If there is more than one domain/repeat, only use dash for the last item preceding "containing" even though this violates conventional grammar, e.g. "ankyrin repeat and SAM domain-containing protein 1" is correct, but "ankyrin repeat- and SAM domain-containing protein 1" is wrong.

Do not use plurals, e.g. "ankyrin repeats-containing protein 8" is wrong.

Proteins of unknown function which exhibit significant sequence similarity to a defined protein family have been named in accordance with other members of that family.., e.g. "Holliday junction resolvase family endonuclease".

It is also possible to use "-like" in the name.
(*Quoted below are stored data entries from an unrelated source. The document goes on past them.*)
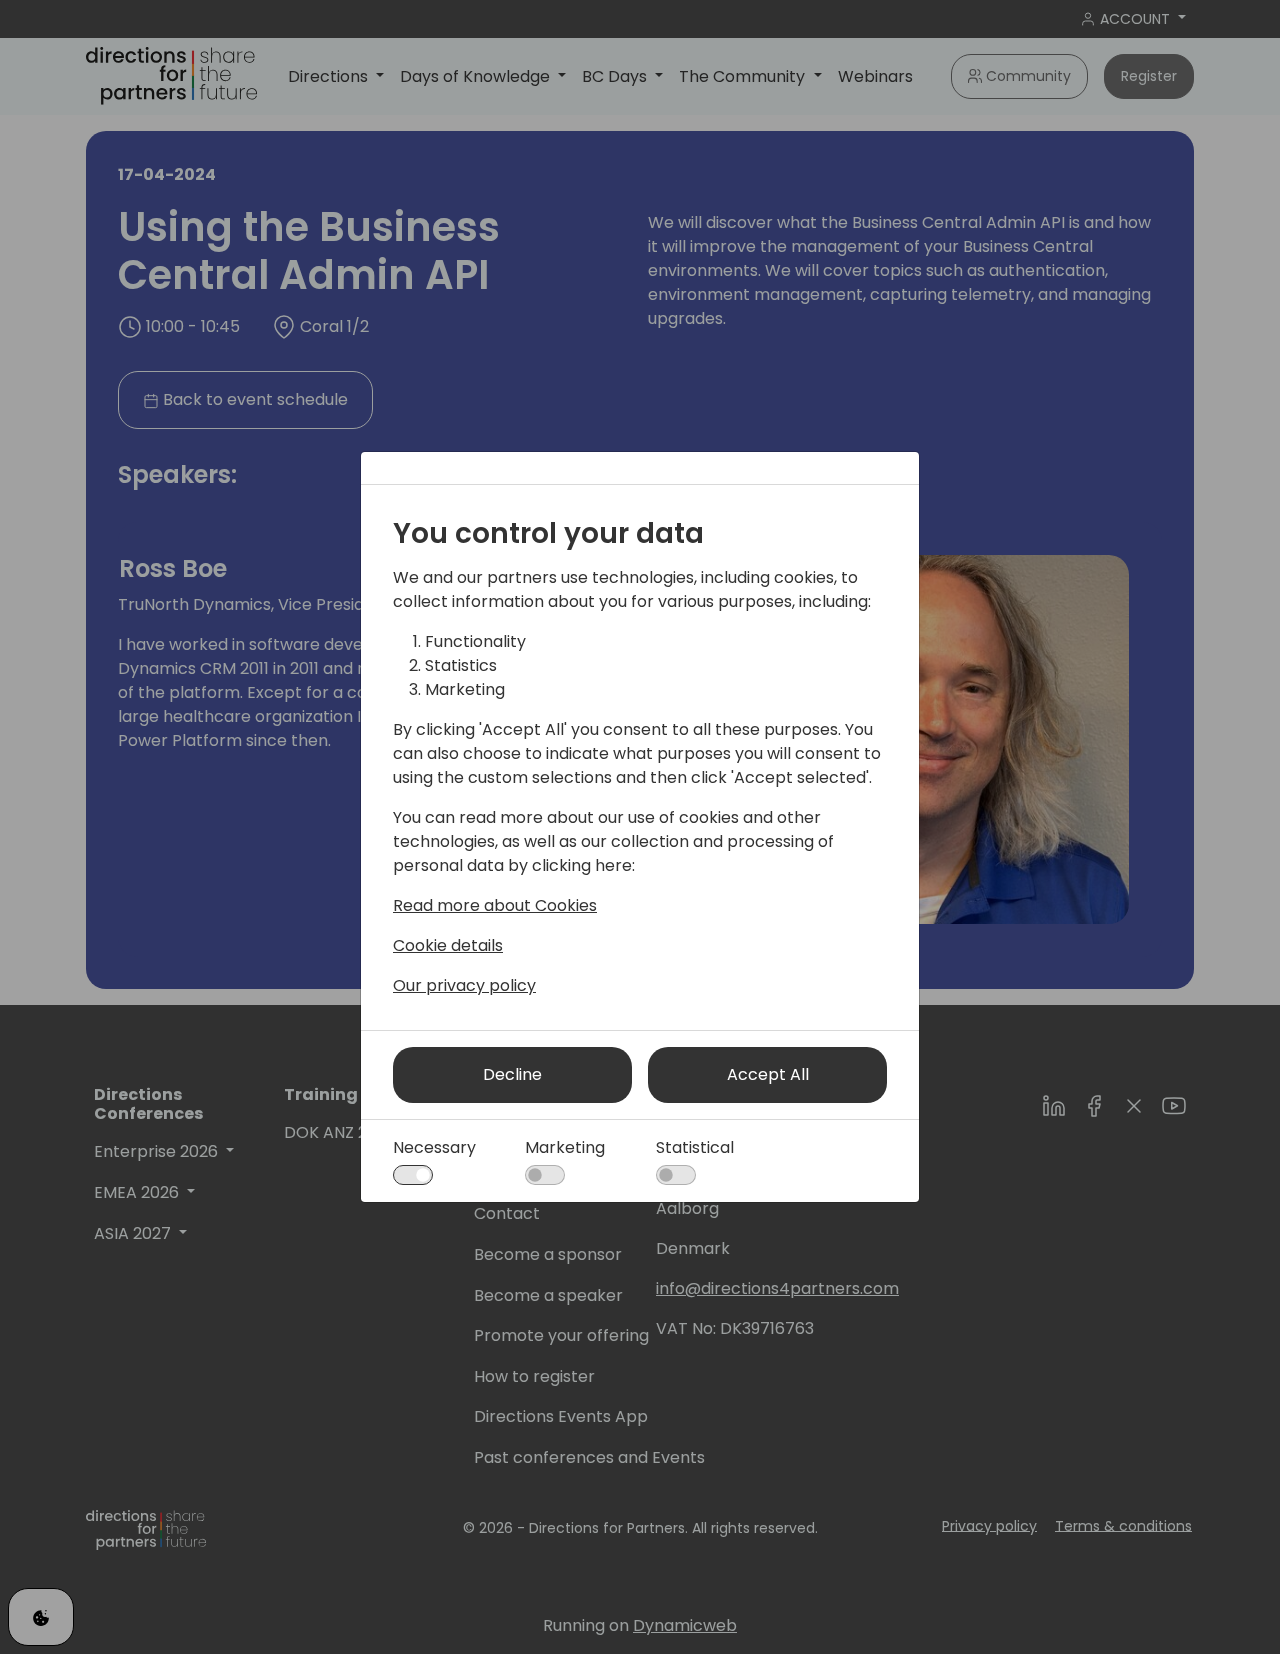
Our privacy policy (464, 985)
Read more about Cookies (495, 905)
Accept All (768, 1074)
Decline (512, 1074)
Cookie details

Bear in mind that this should only be used for cases that are outliers to a tight homomorphic family, e.g. "Holliday junction resolvase-like protein".

The CD antigen nomenclature defined for surface proteins of human leucocytes is propagated to mammalian orthologs.

Certain proteins have multiple functions. The recommended could reflect this situation.